Meal Ordeals


Dear Dr. Ray, My four-year-old daughter is a picky eater. Often she refuses to eat anything at all. Mealtime is not pleasant in our home. ― Fed Up

Meal ordeals — they rank in the big three of everyday preschool problems, right up there with bedtime badtimes and temper tempests. Meal ordeals may be the easiest to resolve, though, as nature is on the parents' side. Even the most finicky food refuser eventually will eat because her body tells her to.

If you don't want to wait for hunger to drive your daughter to do something drastic, like swallow food, here is a menu of suggestions to help simmer down potential meal melees in your home.
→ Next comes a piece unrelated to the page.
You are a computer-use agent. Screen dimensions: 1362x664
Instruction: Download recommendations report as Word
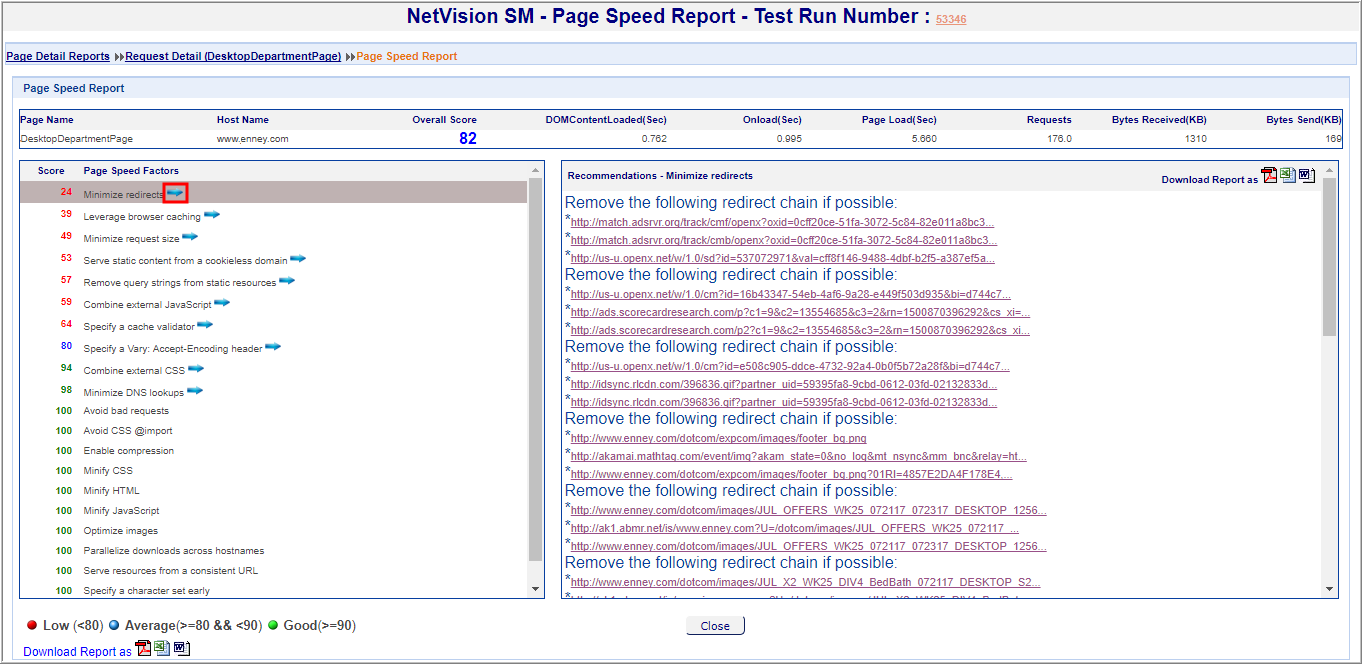1307,176
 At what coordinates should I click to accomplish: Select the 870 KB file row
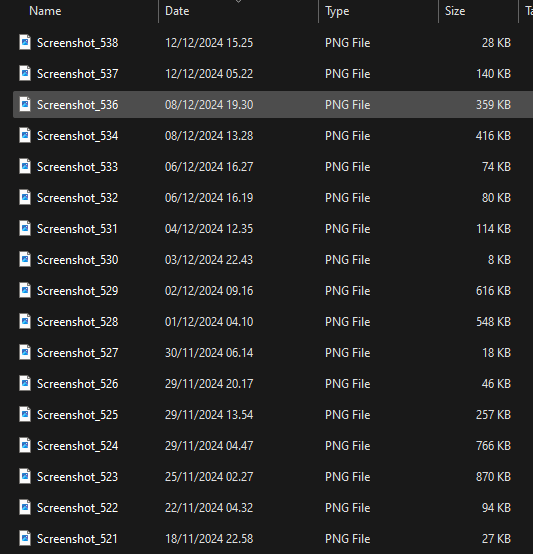tap(273, 477)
One strategy, usually resorted to out of sheer frustration, is the "Seat-until-you-eat" order, or the "You'll-sit-there-until-you-eat-or-take-at-least-one-bite" stand. This approach has a few drawbacks. One, it may work with some kids, but generally not with those who, as long as you are upset over their fasting, are determined not to take a single bite until their wedding rehearsal dinner. Two, you may be forcing yourself to sit and supervise. In other words, you too must seat until they eat. And I'm sure you have better things to do with your time than stare at a four-year-old mindlessly stirring squash throughout his mashed potatoes. Three, invariably Cookie will whine and fuss ad nauseam. Isn't it amazing the energy those little tykes have on an empty stomach? Invariably, we don't stay fussless either. A food fight erupts, with us pleading, arguing, and finally threatening to force-feed Cookie intravenously. All this just prolongs the ordeal. During such standoffs, the only consolation we have is knowing that someday, twenty-two years from now, Cookie is going to have to live with the realization that she once had the chance to eat with reckless abandon and not gain weight and she let it slip by.
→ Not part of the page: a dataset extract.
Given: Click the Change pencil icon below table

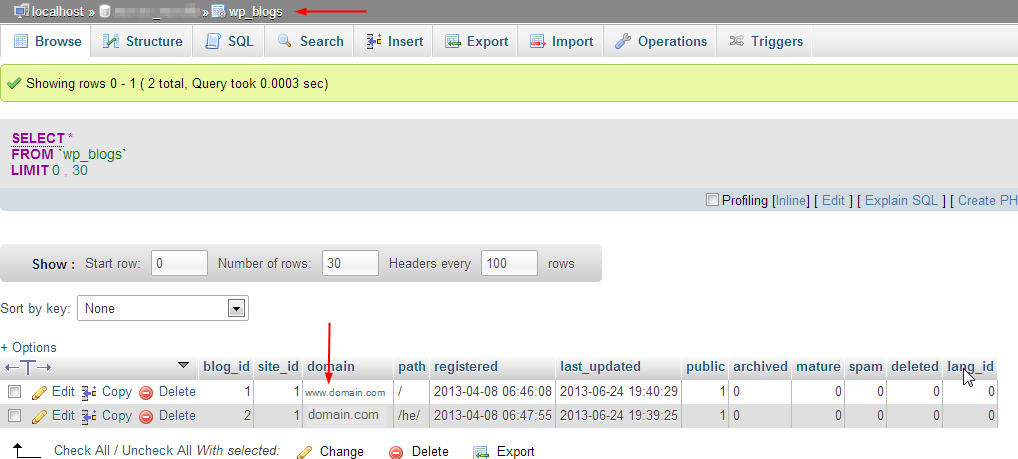Looking at the screenshot, I should [305, 451].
More effective, less prolonged, solutions to meal melees are these:

  1. Set a time when the table will be cleared and the meal will officially be over. Whatever is still edible on Candy's plate, that is, whatever is not a greenish-yellow, unrecognizable semi-liquid glue, can be covered and placed in the refrigerator. This is her meal to eat if or when she eventually gets hungry. The decision to reheat the meal or not is certainly yours, but for most parents the choice to re-serve warm or cold food usually hinges on the temperature of their mood at the time of hearing "Mom, I'm so hungry my belly is bubbling."

  2. While you're occupied with your own food, try to ignore the fact that Grace is not occupied with hers. Resist cajoling ("Mmmm, these carrots taste just like chocolate ice cream"), threats ("Sugar, if you don't at least try your beans, you'll never see another Popsicle in this house"), or bribes ("If you eat two bites of bread, you can leave the table until next Saturday"). It may initially agitate your stomach to stifle the urge to prod your preschooler, but it will help if you fantasize that your daughter is actually eating. Imagine that Grace is gratefully relishing the meal you prepared. You may succeed in tricking your stomach into settling down. One mom told me she spoke to her son as though he were eating. "Aren't those peppers good? I like them, too!" He must have thought she had slipped a bean, because he actually started eating. I think he felt sorry for her.

  3. Absolutely no dessert or snacks (save only highly nutritious ones broccoli, spinach, carrots, and the like) will be available later in the meal or the evening. The temptation is to allow Honey a vitamin-fortified, fudge-covered, sugar wafer bar just to get "something" into her, but over time she may learn to shun your nutritious offerings in anticipation of more tasty treats later, especially if she knows you get panicky as her hunger strike stretches into five hours. Besides, for all you know, she may have been munching on roots and berries outside. A lot of preschoolers do. Have your daughter finish her meal it's still in the refrigerator before she can enjoy the evening's goodies.

I think the major difference between grown-ups and preschoolers involves eating and sleeping. Somewhere between childhood and adulthood we grow to crave both.

Dr. Ray



Ray Guarendi "Meal Ordeals."

Reprinted with permission of Ray Guarendi.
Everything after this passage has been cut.